OLGÁRIA CHAIM FÉRES MATOS
ESPECIAL PARA A FOLHA

"-Qual é o chefe que dirige e comanda seus exércitos?
-Não são súditos nem escravos de ninguém."
Ésquilo, "Os Persas"
A rainha persa Atossa pergunta ao mensageiro que anuncia a derrota que homens poderiam ser suficientemente destemidos para enfrentar o Grande Império, o Rei dos Reis.
Foi a Atenas democrática -o povo em armas- que repeliu o invasor, embora a desproporção entre os exércitos devesse dar êxito a Xerxes. Os gregos, porém, confiavam na vitória, pois os persas, em suas guerras de conquista, incendiavam os templos dos deuses dos vencidos.
Quanto aos gregos, sabiam que, mesmo sangrenta e cruel, uma guerra é assunto dos homens. Não inventavam "inimigos transcendentais". Atenas repele o invasor pelo senso da medida justa no mundo humano.
Próprias à pólis eram também a igualdade e a liberdade. Por não estarem inscritas na natureza -caótica, desmedida, casual- são desejadas e construídas através da palavra-logos harmonioso e medida sábia.
Se o homem grego não pode intervir na natureza, deve discriminar coisas que em nada dependem de nós, daquelas que só em parte dependem de nossa vontade, bem como das que dependem inteiramente de nós.
Sua força diante do arbítrio da natureza provém dos sentidos de posologia e ponderação, que são, simultaneamente, a liberdade. Essa só pode exercer-se a partir de artifícios que definem a cidadania.
Os homens, desiguais por natureza, são iguais na prática das "palavras". Lembremos, aqui, Xerxes decidindo por um sonho o ataque à Grécia, pois acreditou "ter diante de si um homem alto e de rosto belo, flutuando".

TAREFAS A CUMPRIR:
1 - Responda com base no texto sobre Atenas e os persas:
(a) O que os persas faziam com os templos dos deuses dos vencidos em suas guerras de conquista?
(b) Além da igualdade, o que o texto diz que era próprio à pólis?
(c) Segundo o texto, por meio de que Xerxes decidiu atacar a Grécia?
2 - Resuma o texto sobre Atenas e os persas em duas frases.
3 - Por favor, continue o texto sobre Atenas e os persas a partir do ponto em que ele termina.
As linhas não têm nenhum papel nestas tarefas.

LINHAS ARMAZENADAS:
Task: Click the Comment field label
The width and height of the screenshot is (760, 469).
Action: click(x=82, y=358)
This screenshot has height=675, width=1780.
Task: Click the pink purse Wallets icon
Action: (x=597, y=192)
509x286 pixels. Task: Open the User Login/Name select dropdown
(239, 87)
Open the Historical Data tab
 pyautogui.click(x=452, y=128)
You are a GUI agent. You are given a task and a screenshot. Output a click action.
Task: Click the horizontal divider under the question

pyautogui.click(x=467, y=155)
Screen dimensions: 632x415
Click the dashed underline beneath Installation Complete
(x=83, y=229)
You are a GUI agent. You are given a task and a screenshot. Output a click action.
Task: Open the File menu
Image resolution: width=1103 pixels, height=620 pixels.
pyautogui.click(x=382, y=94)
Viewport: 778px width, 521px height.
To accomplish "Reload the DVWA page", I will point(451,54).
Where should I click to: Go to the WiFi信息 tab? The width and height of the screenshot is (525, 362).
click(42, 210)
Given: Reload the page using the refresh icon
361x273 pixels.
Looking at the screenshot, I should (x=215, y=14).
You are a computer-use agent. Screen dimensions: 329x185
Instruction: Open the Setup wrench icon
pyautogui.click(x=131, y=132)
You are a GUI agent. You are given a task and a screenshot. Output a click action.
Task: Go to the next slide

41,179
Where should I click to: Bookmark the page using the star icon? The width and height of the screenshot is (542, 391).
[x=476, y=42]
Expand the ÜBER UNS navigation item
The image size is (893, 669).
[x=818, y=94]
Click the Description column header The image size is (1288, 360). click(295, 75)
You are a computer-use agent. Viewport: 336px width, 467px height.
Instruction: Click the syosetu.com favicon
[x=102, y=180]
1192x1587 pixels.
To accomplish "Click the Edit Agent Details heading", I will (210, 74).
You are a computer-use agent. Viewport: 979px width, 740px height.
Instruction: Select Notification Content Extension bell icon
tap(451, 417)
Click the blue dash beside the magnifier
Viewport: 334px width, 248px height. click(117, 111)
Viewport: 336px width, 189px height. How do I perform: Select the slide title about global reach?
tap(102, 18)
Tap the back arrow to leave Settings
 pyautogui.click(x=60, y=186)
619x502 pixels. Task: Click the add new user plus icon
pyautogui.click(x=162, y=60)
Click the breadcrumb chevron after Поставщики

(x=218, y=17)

RESPOSTAS DOS EXERCÍCIOS:
1 -
(a) Incendiavam os templos.
(b) A liberdade.
(c) Por meio de um sonho.

2 - A Atenas democrática, o povo em armas, repeliu o invasor persa apesar da desproporção entre os exércitos, e os gregos confiavam na vitória porque os persas incendiavam os templos dos deuses dos vencidos. Na pólis, a igualdade e a liberdade não estão inscritas na natureza, mas são construídas pela palavra e pela medida sábia, e os homens, desiguais por natureza, são iguais na prática das palavras.

3 -
O fantasma é imediatamente tomado como aparição ameaçadora. O rei não a interpreta ou discute: age. Já os gregos, reunidos como iguais, discutem os sentidos da palavra oracular.
Consideram perspectivas contraditórias até que decidem pela melhor interpretação. Os gregos estabelecem, com as predições, uma troca verbal.
A palavra está na democracia, está na filosofia. Costuma-se mesmo dizer que a Atenas clássica inventou ambas -o que só é verdade se complementarmos dizendo que não ao mesmo tempo nem na mesma relação.
Pois o apogeu da filosofia correspondeu ao trauma da condenação à morte de Sócrates e, posteriormente, ao domínio macedônio. É justamente nesses períodos de esquecimento ou desaparecimento do pensamento do político, quando o indivíduo se vê privado do direito de escolher e deliberar, que a filosofia conserva intacta a faculdade de julgar.
Sócrates ensinava que as verdadeiras questões não se esgotam nas respostas. A filosofia constitui-se considerando as coisas em estado de questão, em vez de tomar uma conclusão definitiva.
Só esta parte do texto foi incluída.